2024 Conference - Waikato University 25th - 27th November - call for abstracts now open


The Educational Leadership SIG was launched at the AGM on 19 November 2015.

The NZARE SIG aims to provide a forum in which researchers can engage in stimulating discussion and critical thinking with respect to the diverse nature of educational leadership.


It is important that as educational leaders we stay current and knowledgeable about the latest ideas and thinking.  The Educational Leadership SIG will provide a forum to give members with similar professional specialities the opportunity to exchange ideas and keep themselves informed about current and discrete developments in this field.  The activities of this SIG, planned by our members and elected officers will provide a clear indication of the diverse interests and needs of the Educational Leadership SIG members.

As a SIG we want to not only share but promote particular issues or points of views.  As an exclusive professional community within NZARE this SIG will offer members a number of exclusive benefits.  This SIG will advocate for educational leaders across all settings, and promote the development and dissemination of applied research in educational leadership practice and policy.

Research Interests:

  • Educational Leadership Theories

  • Educational Leadership Practice

  • Educational Leadership Policy

  • Indigenous Educational Leadership

2024 Co-Convenors

Stephen McConnachie

Stephen is an education consultant based in Ōtautahi Christchurch. He works with schools and tertiary providers to support their e-learning programmes, their leadership development, and the overlap between the two. He is also a founding member of the Waitaha Regional Digital Equity group working towards digital equity in the Waitaha region. Stephen’s research interests include e-learning, digital equity, educational leadership, and assessment and curriculum design for 21st-century education. 


Miranda Makin

Miranda is Tumuaki at Rototuna Senior High School. She has been involved in the education system for most of her career, as a teacher and a school leader. As she has moved further into school leadership, she moved away from the classroom and away from working directly with students influencing their outcomes. Now as a senior school leader, she has experienced the same expectation of improving outcomes, albeit indirectly working through middle leaders and teachers to reach instructional practices in the classroom.
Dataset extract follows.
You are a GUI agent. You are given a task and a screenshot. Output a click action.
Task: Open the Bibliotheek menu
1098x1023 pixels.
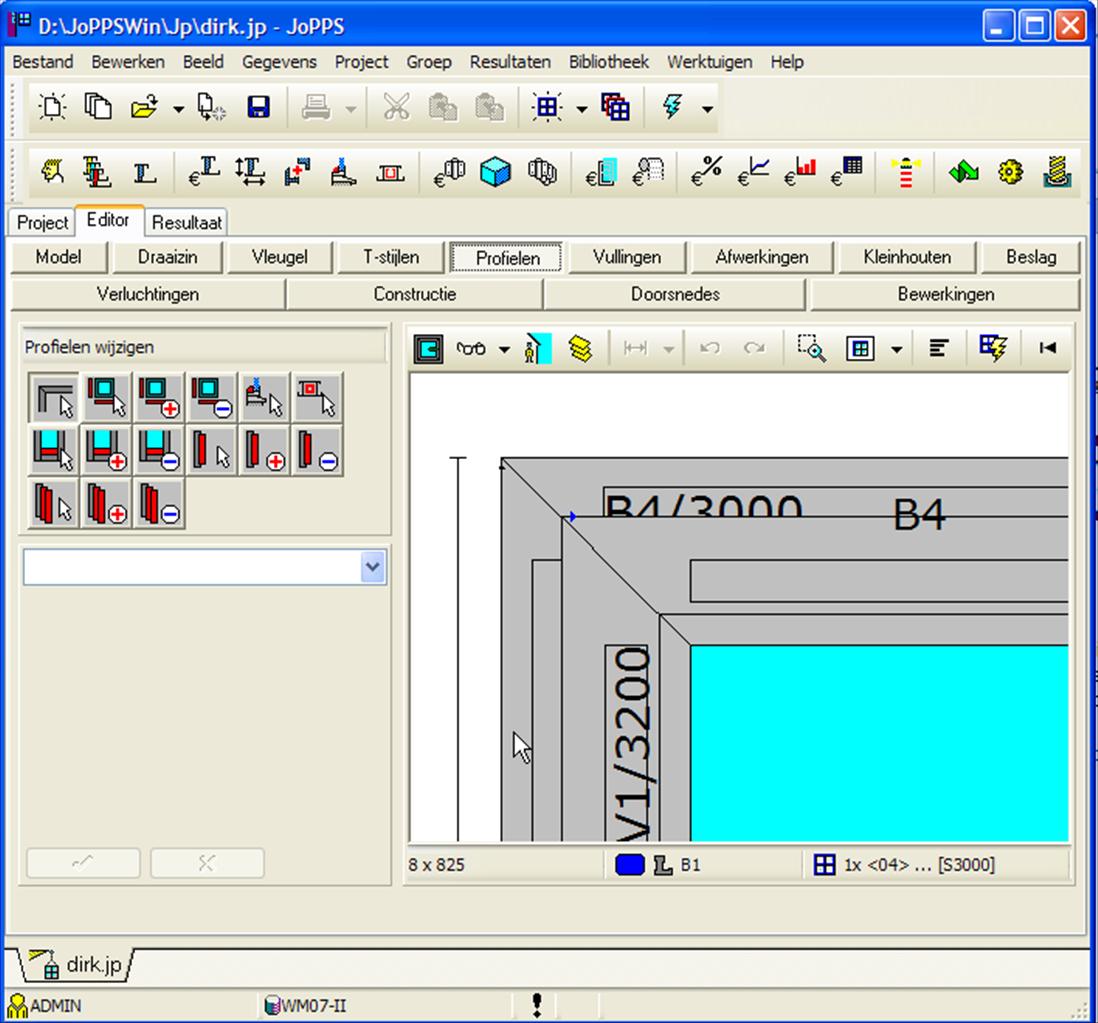coord(608,62)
Leading instructional improvement is of personal and professional significance to Miranda. It has motivated her doctoral research investigating how senior leaders’ approaches to leading influence the capabilities middle leaders develop on the job. As well as being able to critically reflect on her own leadership practice, Miranda’s research focuses on contributing to our understanding of the dynamic interplay between the layers of leadership in a secondary school setting.